Fasciíte Necrosante Estreptocócica: Manejo e Papel da Clindamicina

IFF/Fiocruz - Instituto Fernandes Figueira (RJ) — Prova 2016

Enunciado

A fasciíte necrosante é uma infecção bacteriana destrutiva e rapidamente progressiva do tecido subcutâneo e fáscia superficial. Classifica-se em tipo I, quando causada por flora mista de anaeróbios e outras bactérias, e tipo II, quando causada pelo Streptococcus do grupo A isolado ou associado ao Staphylococcus aureus. Os fatores predisponentes incluem doenças crônicas, etilismo, uso de drogas endovenosas, lesões da pele como varicela, úlceras crônicas, psoríase, cirurgia, traumas abertos e fechados. Clinicamente destacam-se dor e edema intensos, sendo necessário um alto índice de suspeição para o seu diagnóstico, o qual é confirmada a intervenção cirúrgica com a evidência de necrose da fáscia superficial.

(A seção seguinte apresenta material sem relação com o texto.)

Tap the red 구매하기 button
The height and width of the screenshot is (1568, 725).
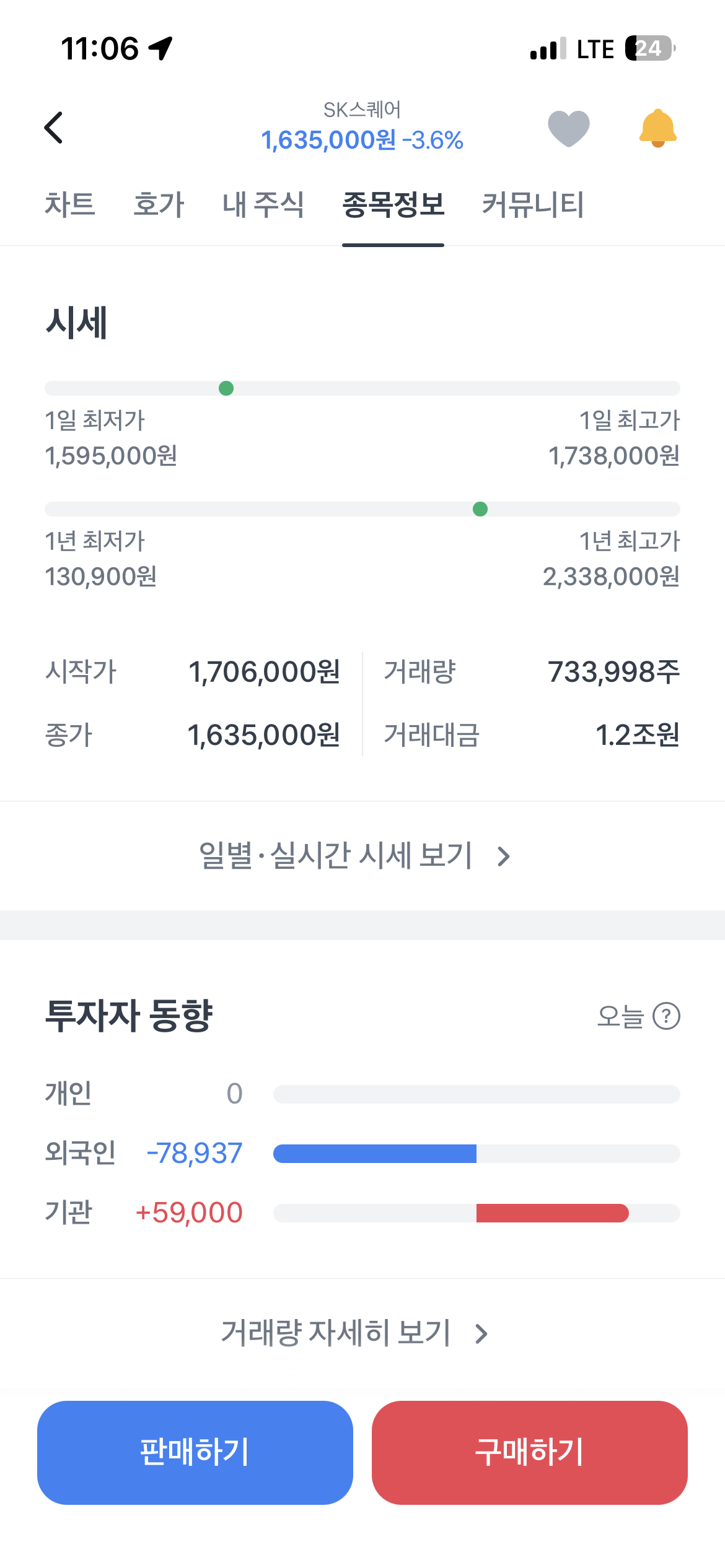tap(530, 1452)
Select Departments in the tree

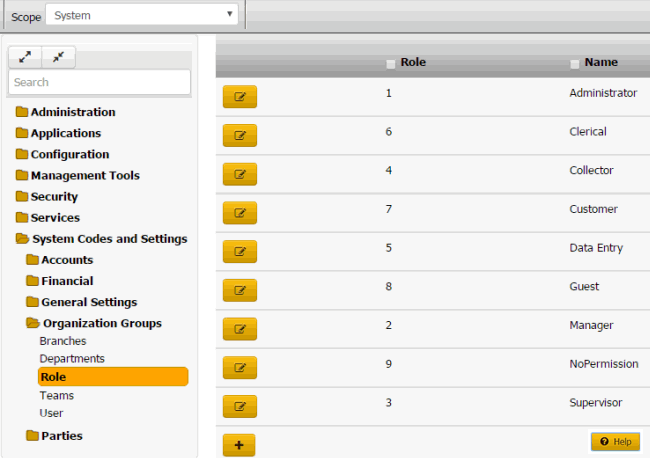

Assinale a alternativa correta em relação ao manejo da fasceíte necrosante estreptocócica.

Alternativas

  1. A) É fundamental o início rápido de antibióticos do grupo dos glicopeptídicos, diante da grande possibilidade de resistência à penicilina.
  2. B) Os antibióticos de escolha são os betalactâmicos de largo espectro (exemplo: piperacilina com tazobactan), pois agem inibindo a produção de toxinas pelo estreptococos.
  3. C) A clindamicina é experimentalmente superior à penicilina, pois inibe a produção de toxinas pelo estreptococos.
  4. D) A fasceíte é uma infecção profunda de difícil controle medicamentoso. Deve-se optar por antibióticos de última geração como a tigeciclina.